When the mivkeh was discovered, locals were allowed to come and see it. Hannaton resident Haviva Ner-David, a rabbi and writer who runs the Shmaya Mikva on the kibbutz, saw the mikveh and decided to try to bring it to Hannaton.

Ner-David, Gray and another community member, Anat Harrel, who spearheaded an effort to raise 256,500 shekels ($75,000), enough money to dig up the ritual bath and move it to the kibbutz’s land — a task that seemed nearly impossible.

“There was a point in the first week of August when we thought we’d have to return money to donors,” said Gray, referring to the money raised from a crowdfunding campaign and family foundations that pitched in as well.

Finally, working with the local government authority, the kibbutz team was given the final portion from a budget set aside for archaeological and historical preservation projects. The highway authority gave them until September 13 to remove the ritual bath.

A 500-ton crane was used to lift the mikveh out of its base and then drop it into its new home at Hannaton, a deep hole that was seven meters wide and three meters deep.

The crane that moved the Roman-era ritual bath to its new home in Kibbutz Hannaton in September 2020 (Courtesy Yuli Schwartz/Israel Antiquities Authority)

Once the mikveh was placed in the hole, there was great celebration among the kibbutz members, said Gray.

“It was so much more emotional than I had anticipated,” he said.

Now the kibbutz has to figure out what to do with the area that is centered with the ancient mikveh.

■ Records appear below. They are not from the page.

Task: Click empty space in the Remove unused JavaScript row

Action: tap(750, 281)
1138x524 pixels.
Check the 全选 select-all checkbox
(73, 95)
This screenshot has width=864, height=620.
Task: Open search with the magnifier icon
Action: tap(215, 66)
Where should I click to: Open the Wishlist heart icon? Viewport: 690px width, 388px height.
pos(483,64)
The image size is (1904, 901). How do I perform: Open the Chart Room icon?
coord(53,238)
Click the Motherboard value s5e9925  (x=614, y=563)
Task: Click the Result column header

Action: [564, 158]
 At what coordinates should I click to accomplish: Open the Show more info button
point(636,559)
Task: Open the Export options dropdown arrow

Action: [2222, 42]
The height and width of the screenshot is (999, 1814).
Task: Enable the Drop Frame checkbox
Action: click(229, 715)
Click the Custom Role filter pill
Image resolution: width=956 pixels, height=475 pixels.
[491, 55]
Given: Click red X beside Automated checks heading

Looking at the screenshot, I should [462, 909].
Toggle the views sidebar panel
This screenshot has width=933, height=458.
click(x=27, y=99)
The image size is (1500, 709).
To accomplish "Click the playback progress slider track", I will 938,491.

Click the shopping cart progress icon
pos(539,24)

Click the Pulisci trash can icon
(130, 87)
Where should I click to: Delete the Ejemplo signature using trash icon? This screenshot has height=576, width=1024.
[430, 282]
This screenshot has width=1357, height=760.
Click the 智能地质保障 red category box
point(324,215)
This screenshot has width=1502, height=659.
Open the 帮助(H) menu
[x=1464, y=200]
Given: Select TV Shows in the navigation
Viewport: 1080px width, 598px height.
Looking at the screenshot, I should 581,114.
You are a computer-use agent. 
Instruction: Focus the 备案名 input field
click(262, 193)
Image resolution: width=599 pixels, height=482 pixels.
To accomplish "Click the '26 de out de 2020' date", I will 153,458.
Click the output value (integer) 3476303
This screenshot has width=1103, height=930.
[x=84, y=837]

The Israel Antiquities Authority has technically lent the ritual bath to the kibbutz, and the community has to figure out how to present the national treasure to the public, whether that will include using it as a ritual bath, or creating an archaeological park out of the space.

Whatever the decision, it is something of a miracle that the bath is now located at Hannaton, said Gray.

“It’s the power of the narrative that got people enthused,” he said. “It’s a confluence of things, of people who are enthusiastic and the story and Hannaton.”